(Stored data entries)
--------

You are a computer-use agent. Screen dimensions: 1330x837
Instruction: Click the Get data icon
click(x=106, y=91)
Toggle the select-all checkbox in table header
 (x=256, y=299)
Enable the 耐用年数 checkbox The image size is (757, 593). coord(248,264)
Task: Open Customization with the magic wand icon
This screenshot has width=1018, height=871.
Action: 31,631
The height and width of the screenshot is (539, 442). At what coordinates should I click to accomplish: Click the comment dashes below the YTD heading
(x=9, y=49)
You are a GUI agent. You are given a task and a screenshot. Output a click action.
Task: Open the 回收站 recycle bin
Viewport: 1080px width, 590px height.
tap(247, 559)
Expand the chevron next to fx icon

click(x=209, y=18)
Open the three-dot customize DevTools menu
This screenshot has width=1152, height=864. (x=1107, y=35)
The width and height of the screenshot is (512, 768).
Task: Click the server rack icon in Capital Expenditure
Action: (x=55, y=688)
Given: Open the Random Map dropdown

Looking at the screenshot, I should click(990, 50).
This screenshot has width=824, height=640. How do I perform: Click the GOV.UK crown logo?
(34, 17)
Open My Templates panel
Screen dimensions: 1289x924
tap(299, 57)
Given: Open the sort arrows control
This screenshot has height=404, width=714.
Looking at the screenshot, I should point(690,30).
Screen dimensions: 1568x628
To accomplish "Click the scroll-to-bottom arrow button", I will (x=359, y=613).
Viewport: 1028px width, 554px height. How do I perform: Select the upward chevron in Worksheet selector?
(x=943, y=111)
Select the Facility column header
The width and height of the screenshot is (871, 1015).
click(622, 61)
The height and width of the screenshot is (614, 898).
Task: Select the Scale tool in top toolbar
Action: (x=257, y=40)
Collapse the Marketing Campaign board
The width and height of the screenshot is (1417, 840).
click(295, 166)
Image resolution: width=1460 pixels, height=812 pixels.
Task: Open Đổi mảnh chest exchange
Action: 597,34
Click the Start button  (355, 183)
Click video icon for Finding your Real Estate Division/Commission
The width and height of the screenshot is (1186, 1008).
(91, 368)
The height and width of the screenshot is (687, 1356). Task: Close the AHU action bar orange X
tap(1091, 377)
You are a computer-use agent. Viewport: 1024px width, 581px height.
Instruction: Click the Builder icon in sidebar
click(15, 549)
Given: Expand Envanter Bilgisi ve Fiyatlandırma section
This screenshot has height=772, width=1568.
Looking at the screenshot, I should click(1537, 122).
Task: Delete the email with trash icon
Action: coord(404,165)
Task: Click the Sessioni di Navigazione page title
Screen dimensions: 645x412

--------

## What to do
Your task is to write out, exactly, the line that contains "You are a computer-use agent. Viewport: 1024px" and each line after it to the end of the data, with no other lines.

## Answer below
You are a computer-use agent. Viewport: 1024px width, 581px height.
Instruction: Click the Builder icon in sidebar
click(15, 549)
Given: Expand Envanter Bilgisi ve Fiyatlandırma section
This screenshot has height=772, width=1568.
Looking at the screenshot, I should click(1537, 122).
Task: Delete the email with trash icon
Action: coord(404,165)
Task: Click the Sessioni di Navigazione page title
Screen dimensions: 645x412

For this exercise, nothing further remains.